Problem to work on -
Your answer should be an exact copy of the data.

### Source data ###

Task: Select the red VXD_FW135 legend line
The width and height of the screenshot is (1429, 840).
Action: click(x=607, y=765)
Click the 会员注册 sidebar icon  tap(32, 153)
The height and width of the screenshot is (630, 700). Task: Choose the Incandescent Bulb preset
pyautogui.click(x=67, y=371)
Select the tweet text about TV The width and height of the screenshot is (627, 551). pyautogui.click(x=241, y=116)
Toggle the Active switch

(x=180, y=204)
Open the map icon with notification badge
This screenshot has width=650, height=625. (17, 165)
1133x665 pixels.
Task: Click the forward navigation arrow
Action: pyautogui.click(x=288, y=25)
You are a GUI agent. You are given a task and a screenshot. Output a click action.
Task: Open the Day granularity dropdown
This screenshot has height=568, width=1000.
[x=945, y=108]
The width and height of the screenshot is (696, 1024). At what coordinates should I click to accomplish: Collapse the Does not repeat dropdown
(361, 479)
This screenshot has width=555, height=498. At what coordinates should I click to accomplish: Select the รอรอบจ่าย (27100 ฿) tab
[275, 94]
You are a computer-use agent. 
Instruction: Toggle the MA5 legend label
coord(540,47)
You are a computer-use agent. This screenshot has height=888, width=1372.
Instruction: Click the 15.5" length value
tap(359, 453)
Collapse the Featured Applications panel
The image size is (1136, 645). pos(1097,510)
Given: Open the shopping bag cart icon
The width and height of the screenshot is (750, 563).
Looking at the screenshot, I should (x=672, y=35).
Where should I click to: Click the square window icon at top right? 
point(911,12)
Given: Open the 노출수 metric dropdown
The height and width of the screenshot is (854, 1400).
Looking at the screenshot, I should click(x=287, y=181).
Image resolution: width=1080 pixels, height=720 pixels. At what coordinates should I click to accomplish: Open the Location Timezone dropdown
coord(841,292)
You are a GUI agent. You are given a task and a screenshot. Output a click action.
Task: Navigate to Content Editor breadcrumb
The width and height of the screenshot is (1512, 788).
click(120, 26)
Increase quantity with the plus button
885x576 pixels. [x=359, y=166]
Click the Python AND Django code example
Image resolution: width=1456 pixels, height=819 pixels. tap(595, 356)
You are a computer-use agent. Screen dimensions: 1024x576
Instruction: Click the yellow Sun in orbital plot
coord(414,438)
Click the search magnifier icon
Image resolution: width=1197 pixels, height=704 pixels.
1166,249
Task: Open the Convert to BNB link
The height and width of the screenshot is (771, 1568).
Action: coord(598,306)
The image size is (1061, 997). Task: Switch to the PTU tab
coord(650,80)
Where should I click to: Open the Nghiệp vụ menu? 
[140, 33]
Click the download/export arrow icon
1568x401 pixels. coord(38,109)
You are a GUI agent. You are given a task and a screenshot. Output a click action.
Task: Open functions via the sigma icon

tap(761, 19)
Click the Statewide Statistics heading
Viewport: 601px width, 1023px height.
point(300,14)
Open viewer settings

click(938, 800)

###

Task response -
Task: Select the red VXD_FW135 legend line
The width and height of the screenshot is (1429, 840).
Action: click(x=607, y=765)
Click the 会员注册 sidebar icon  tap(32, 153)
The height and width of the screenshot is (630, 700). Task: Choose the Incandescent Bulb preset
pyautogui.click(x=67, y=371)
Select the tweet text about TV The width and height of the screenshot is (627, 551). pyautogui.click(x=241, y=116)
Toggle the Active switch

(x=180, y=204)
Open the map icon with notification badge
This screenshot has width=650, height=625. (17, 165)
1133x665 pixels.
Task: Click the forward navigation arrow
Action: pyautogui.click(x=288, y=25)
You are a GUI agent. You are given a task and a screenshot. Output a click action.
Task: Open the Day granularity dropdown
This screenshot has height=568, width=1000.
[x=945, y=108]
The width and height of the screenshot is (696, 1024). At what coordinates should I click to accomplish: Collapse the Does not repeat dropdown
(361, 479)
This screenshot has width=555, height=498. At what coordinates should I click to accomplish: Select the รอรอบจ่าย (27100 ฿) tab
[275, 94]
You are a computer-use agent. 
Instruction: Toggle the MA5 legend label
coord(540,47)
You are a computer-use agent. This screenshot has height=888, width=1372.
Instruction: Click the 15.5" length value
tap(359, 453)
Collapse the Featured Applications panel
The image size is (1136, 645). pos(1097,510)
Given: Open the shopping bag cart icon
The width and height of the screenshot is (750, 563).
Looking at the screenshot, I should (x=672, y=35).
Where should I click to: Click the square window icon at top right? 
point(911,12)
Given: Open the 노출수 metric dropdown
The height and width of the screenshot is (854, 1400).
Looking at the screenshot, I should click(x=287, y=181).
Image resolution: width=1080 pixels, height=720 pixels. At what coordinates should I click to accomplish: Open the Location Timezone dropdown
coord(841,292)
You are a GUI agent. You are given a task and a screenshot. Output a click action.
Task: Navigate to Content Editor breadcrumb
The width and height of the screenshot is (1512, 788).
click(120, 26)
Increase quantity with the plus button
885x576 pixels. [x=359, y=166]
Click the Python AND Django code example
Image resolution: width=1456 pixels, height=819 pixels. tap(595, 356)
You are a computer-use agent. Screen dimensions: 1024x576
Instruction: Click the yellow Sun in orbital plot
coord(414,438)
Click the search magnifier icon
Image resolution: width=1197 pixels, height=704 pixels.
1166,249
Task: Open the Convert to BNB link
The height and width of the screenshot is (771, 1568).
Action: coord(598,306)
The image size is (1061, 997). Task: Switch to the PTU tab
coord(650,80)
Where should I click to: Open the Nghiệp vụ menu? 
[140, 33]
Click the download/export arrow icon
1568x401 pixels. coord(38,109)
You are a GUI agent. You are given a task and a screenshot. Output a click action.
Task: Open functions via the sigma icon

tap(761, 19)
Click the Statewide Statistics heading
Viewport: 601px width, 1023px height.
point(300,14)
Open viewer settings

click(938, 800)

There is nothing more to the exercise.